極夜は後ろにいる望乃の顔を見ることができないでいた。どんな表情なのか見るのが怖かった。それに今の極夜の頭の中は、どうやって狂暗をこの場から遠ざけようかと考えるのに必死だった。
「狂暗、お前はさっき俺の態度に腹を立てていたが、お前も一緒じゃねぇか。魔羅に忠誠など誓ってはいないんだろう?」
極夜は意味深な笑みを浮かべて言った。狂暗は冷ややかな顔で極夜を見た。
「何を言っているんですか?あなたと一緒にしないでください。私のすべては魔羅様のためにあります。その中で、少し遊んでいるだけですよ」
「魔羅に忠誠を誓っているとは思えねぇなぁ。お前だって自分の力と快感に溺れてるじゃねぇか」
「だから、一線が必要だと言ったでしょう。私は死魔様が現れたら、自ら進み出て消していただくと決めています。でも、魔羅様は心の広いお方です。私の戯れをずっと許してくれています」
狂暗はそう言うと、ギロッと望乃を見てまた興奮し始めた。
「さぁ、そろそろその娘を渡していただけますか?独り占めしなくてもいいでしょう?少し魔空を入れさせていただくだけですから」
狂暗は魔空を出した。
極夜は、ここまで追い詰められても自分の力の出し方がわからなかった。しかし、守るように望乃の前に立ちはだかった時、後ろから叫び声が聞こえた。
「望乃に近づくな!!!」
極夜と望乃が驚いて振り返ると、縁が立っていた。望乃が作った刺繍のハンカチを強く握りしめ、話を聞いていたのか、縁の目には涙が浮かんでいた。

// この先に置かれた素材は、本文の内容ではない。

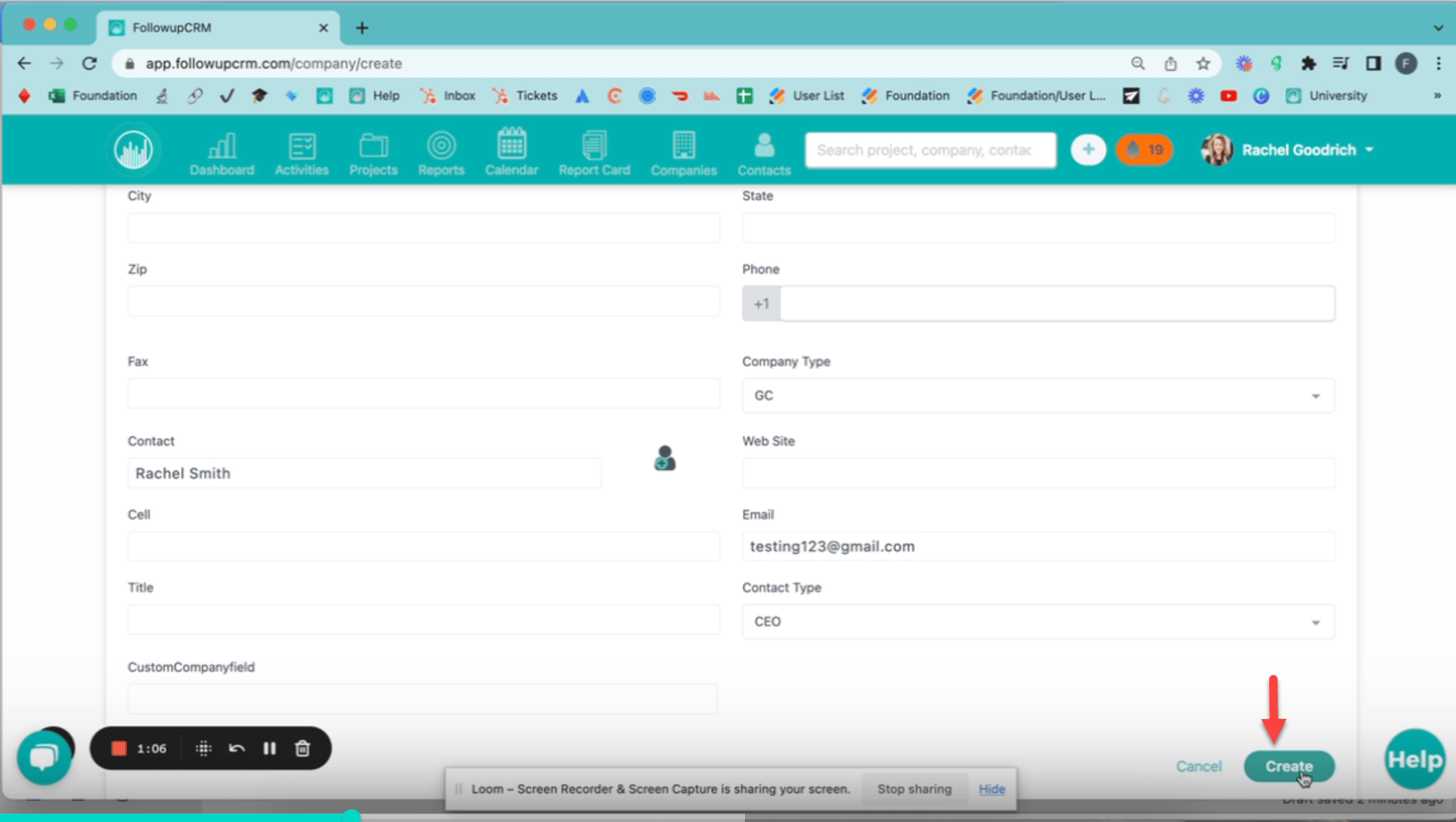Open the Rachel Goodrich user menu
Image resolution: width=1456 pixels, height=822 pixels.
click(x=1288, y=150)

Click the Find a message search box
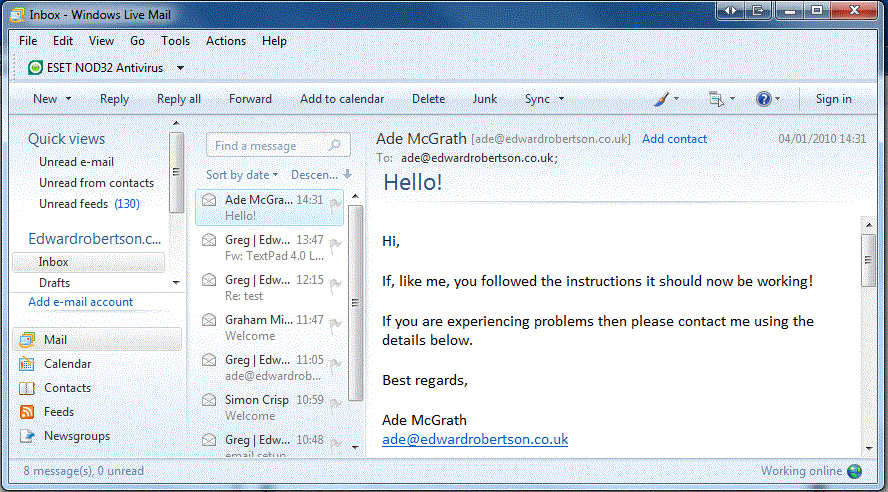(x=270, y=146)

「よくも、よくも望乃の家族を・・・!!望乃が大事にしていたものを奪ったな!!!そして、次は望乃に何をする気だっ!!許さない、絶対に許さない・・・」
縁はゆっくりと狂暗に歩み寄った。しかし、極夜は縁の腕を掴んで言った。
「おい、縁!!何をする気だ!下がってろ!」
しかし縁は極夜の腕を振り払い、狂暗の前に立った。狂暗は縁を見つめ、面白がるように言った。

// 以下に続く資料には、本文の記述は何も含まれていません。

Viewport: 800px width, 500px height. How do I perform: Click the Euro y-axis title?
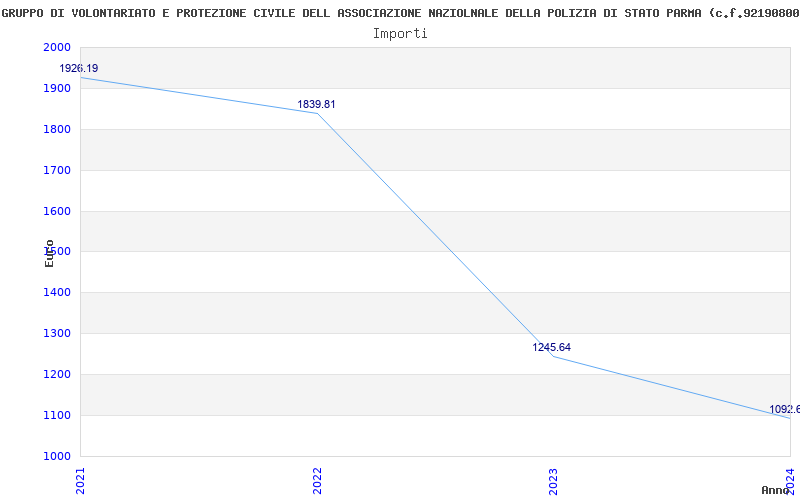(x=49, y=253)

「これがあの噂のできそこないの悪魔ですか!それで?あなたも人間の肩を持つんですか?」
縁は狂暗を睨みつけたまま、何も言わなかった。憎しみのこもった目で狂暗を睨みつけていた。
「ほう、今の顔は中々いいですよ。しかし、あれですね。音波のできそこないも死魔様に消されたことですし、あなたもすぐに消されるでしょうね」
狂暗は縁を見て、薄ら笑いを浮かべた。極夜は怒りで体が震えた。しかし、すぐに縁のようすが変なことに気づいた。
「縁どうした・・・?なんか、お前・・・・」
極夜は自分の感じている感覚を信じることができず、それ以上言葉にできなかった。狂暗も同じことを感じているのか、縁を見て少しひるんだ。
そんな中、縁がゆっくりと手を上げ、狂暗に自分の手を押し当てた。
すると突然、狂暗が悲痛な叫び声を上げた。極夜と望乃が驚き見つめる中、狂暗は悲痛な叫び声と共に、跡形もなく消え去った・・・。
極夜はこの叫び声を聞いたことがあった。今でも忘れられない叫び声。死魔に消される瞬間、音波が上げた悲痛な叫びとまったく同じ叫び声だった・・・。